In die Mühen der Ebene begibt sich Schulz nicht. Er dankt zwar den Kommunen überschwänglich für ihr Flüchtlingsengagement, sagt aber nichts zur dauerhaften Sicherung der Finanzhilfen des Bundes. Welche Flüchtlinge sollen von Integrationsangeboten profitieren? Auch die mit nur geringer Bleibeperspektive, damit sie nicht völlig chancenlos bleiben, wenn sie dann über Jahre doch geduldet werden? Hier könnte sich Schulz deutlich von der Union abheben, doch er spricht das Thema nicht an. Weil er sich hier leicht angreifbar machen würde.

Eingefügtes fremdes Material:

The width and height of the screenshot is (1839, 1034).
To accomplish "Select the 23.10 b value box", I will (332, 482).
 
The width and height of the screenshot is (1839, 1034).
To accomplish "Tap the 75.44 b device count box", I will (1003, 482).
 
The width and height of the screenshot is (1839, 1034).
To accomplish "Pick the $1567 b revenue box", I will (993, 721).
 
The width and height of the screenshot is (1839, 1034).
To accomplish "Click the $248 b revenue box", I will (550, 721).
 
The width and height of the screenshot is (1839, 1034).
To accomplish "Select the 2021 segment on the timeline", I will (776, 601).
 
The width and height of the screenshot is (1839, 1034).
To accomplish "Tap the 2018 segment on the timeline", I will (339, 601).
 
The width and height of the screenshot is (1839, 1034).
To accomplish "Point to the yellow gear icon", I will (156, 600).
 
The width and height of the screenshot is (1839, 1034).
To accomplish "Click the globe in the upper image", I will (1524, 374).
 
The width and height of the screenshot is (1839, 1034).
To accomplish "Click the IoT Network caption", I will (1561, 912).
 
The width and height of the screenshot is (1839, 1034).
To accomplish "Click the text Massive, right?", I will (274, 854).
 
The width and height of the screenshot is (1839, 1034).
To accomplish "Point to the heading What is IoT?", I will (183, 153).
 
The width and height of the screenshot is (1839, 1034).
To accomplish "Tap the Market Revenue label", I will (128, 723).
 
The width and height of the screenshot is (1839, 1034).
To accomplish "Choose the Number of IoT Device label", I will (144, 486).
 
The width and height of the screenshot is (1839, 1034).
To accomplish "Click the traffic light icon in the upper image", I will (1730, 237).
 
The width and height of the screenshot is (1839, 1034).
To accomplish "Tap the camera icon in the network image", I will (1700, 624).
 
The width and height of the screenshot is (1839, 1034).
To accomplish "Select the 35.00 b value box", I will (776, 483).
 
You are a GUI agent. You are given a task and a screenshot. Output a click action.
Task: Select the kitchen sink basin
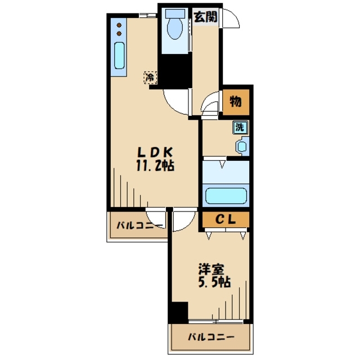[119, 58]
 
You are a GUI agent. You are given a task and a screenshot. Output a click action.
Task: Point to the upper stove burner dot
[119, 24]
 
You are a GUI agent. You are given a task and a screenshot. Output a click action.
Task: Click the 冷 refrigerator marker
[150, 77]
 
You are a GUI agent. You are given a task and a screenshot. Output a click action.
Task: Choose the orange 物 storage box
[236, 102]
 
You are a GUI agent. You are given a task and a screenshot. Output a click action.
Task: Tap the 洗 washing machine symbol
[240, 128]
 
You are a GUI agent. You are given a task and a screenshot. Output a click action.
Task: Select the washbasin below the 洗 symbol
[242, 147]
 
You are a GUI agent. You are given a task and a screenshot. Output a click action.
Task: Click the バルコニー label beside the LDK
[140, 226]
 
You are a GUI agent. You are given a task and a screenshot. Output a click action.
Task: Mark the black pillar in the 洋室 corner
[179, 312]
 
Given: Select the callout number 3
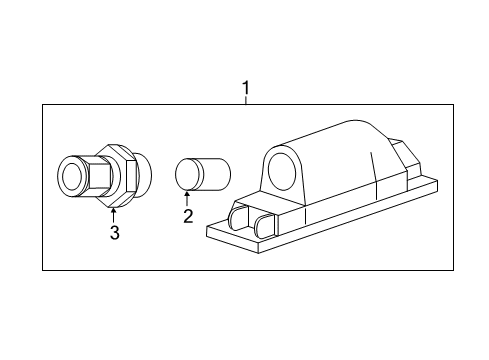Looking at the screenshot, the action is click(114, 233).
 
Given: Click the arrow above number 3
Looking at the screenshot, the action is click(113, 212).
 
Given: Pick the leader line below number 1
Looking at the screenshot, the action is click(246, 103).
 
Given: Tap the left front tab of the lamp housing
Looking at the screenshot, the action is click(240, 219).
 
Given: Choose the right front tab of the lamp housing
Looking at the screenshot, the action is click(264, 225).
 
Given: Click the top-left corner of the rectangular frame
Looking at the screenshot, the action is click(43, 105).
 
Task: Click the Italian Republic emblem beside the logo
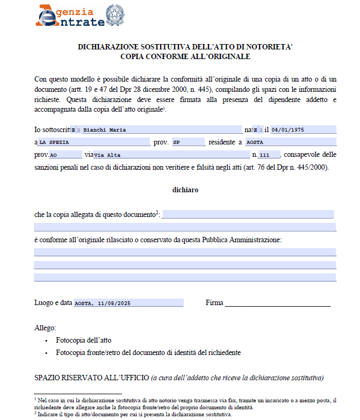(x=114, y=15)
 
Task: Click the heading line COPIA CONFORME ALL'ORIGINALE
(x=185, y=56)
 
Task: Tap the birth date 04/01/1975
(x=303, y=129)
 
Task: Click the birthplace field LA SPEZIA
(x=93, y=142)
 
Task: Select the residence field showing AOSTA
(x=290, y=142)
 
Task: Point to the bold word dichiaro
(x=185, y=190)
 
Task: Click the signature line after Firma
(x=277, y=303)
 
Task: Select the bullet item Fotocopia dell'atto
(x=84, y=340)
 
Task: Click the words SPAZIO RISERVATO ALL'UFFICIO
(x=91, y=378)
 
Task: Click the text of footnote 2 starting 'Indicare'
(x=134, y=415)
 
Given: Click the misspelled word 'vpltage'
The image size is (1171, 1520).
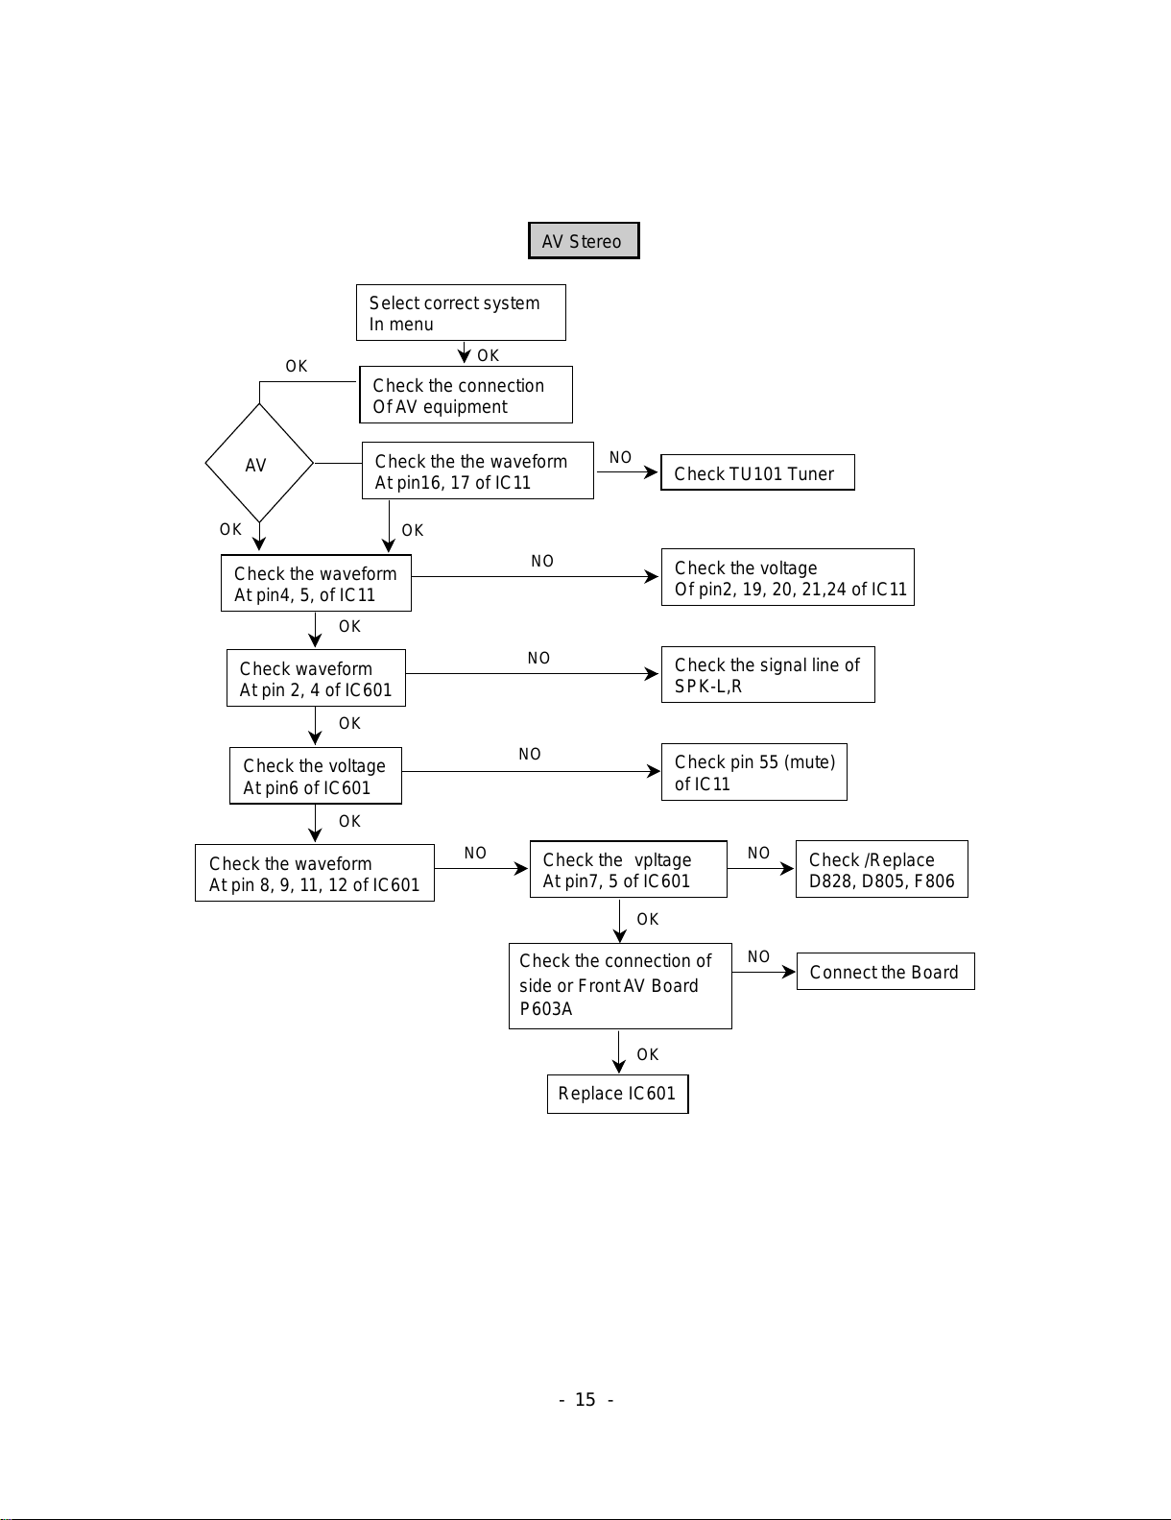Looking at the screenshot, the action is [662, 860].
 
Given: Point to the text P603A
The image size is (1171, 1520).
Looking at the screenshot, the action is [546, 1008].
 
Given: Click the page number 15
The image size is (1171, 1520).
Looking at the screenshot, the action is [586, 1400].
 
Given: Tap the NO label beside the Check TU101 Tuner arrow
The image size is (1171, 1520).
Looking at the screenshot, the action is [621, 457].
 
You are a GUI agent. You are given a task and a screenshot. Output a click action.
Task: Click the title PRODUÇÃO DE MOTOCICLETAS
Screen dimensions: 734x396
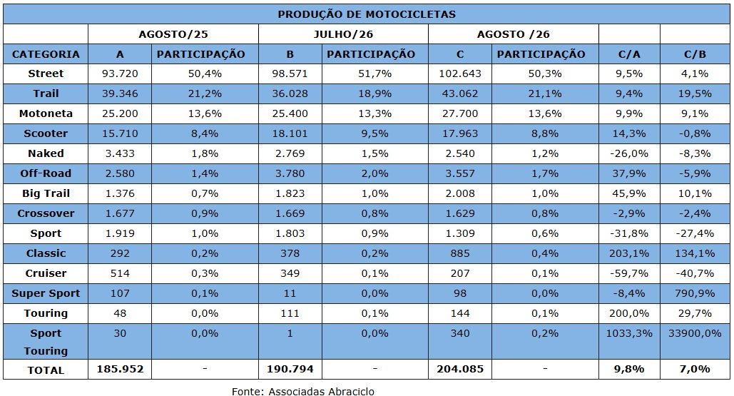367,14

Genau wie bei den legalen Zuwanderungswegen, die er für Flüchtlinge fordert. Dass die meisten Menschen, die sich jetzt auf die gefährliche Mittelmeer-Überfahrt machen, beim von der SPD vorgeschlagenen Punktesystem wohl durchfallen würden, verschweigt er lieber. Chancen für alle – auch für die, die keine haben. Ach ja, denen soll geholfen werden, indem man die Fluchtursachen bekämpft. Da ist Schulz dann doch wieder ganz nah bei der Kanzlerin.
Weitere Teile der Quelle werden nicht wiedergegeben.